WORK INSTRUCTIONS => Search the data for the word "computer" and copy each line that has it.

THE INPUT =>
________________

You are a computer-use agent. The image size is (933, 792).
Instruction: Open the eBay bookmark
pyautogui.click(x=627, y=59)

________________

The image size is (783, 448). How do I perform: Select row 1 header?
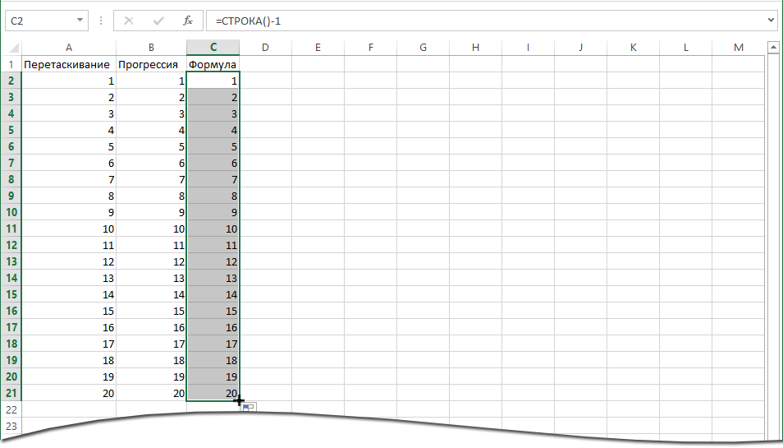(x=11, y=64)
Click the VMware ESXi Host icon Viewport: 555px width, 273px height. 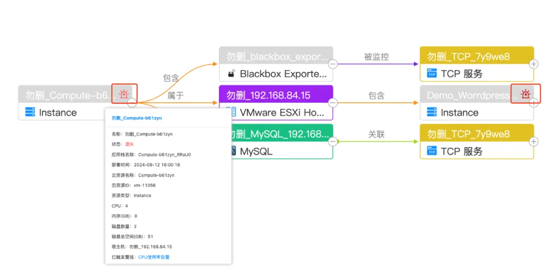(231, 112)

________________

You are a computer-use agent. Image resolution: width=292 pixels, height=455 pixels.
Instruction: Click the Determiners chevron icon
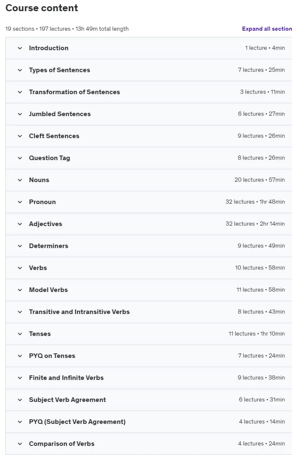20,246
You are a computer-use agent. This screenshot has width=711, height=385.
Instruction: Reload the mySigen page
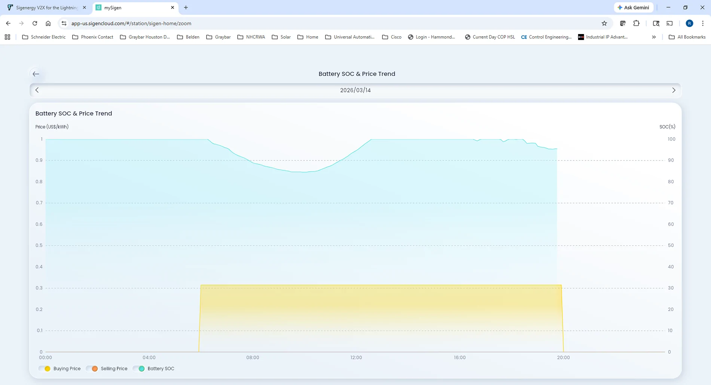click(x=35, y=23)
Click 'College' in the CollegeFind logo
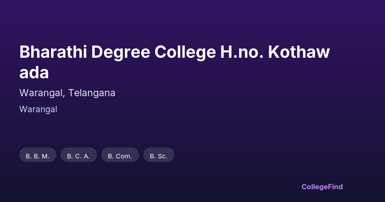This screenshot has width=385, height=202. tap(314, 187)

________________

RESPONSE AREA =>
You are a computer-use agent. The image size is (933, 792).
You are a computer-use agent. Image resolution: width=292 pixels, height=455 pixels.
You are a computer-use agent. This screenshot has width=711, height=385.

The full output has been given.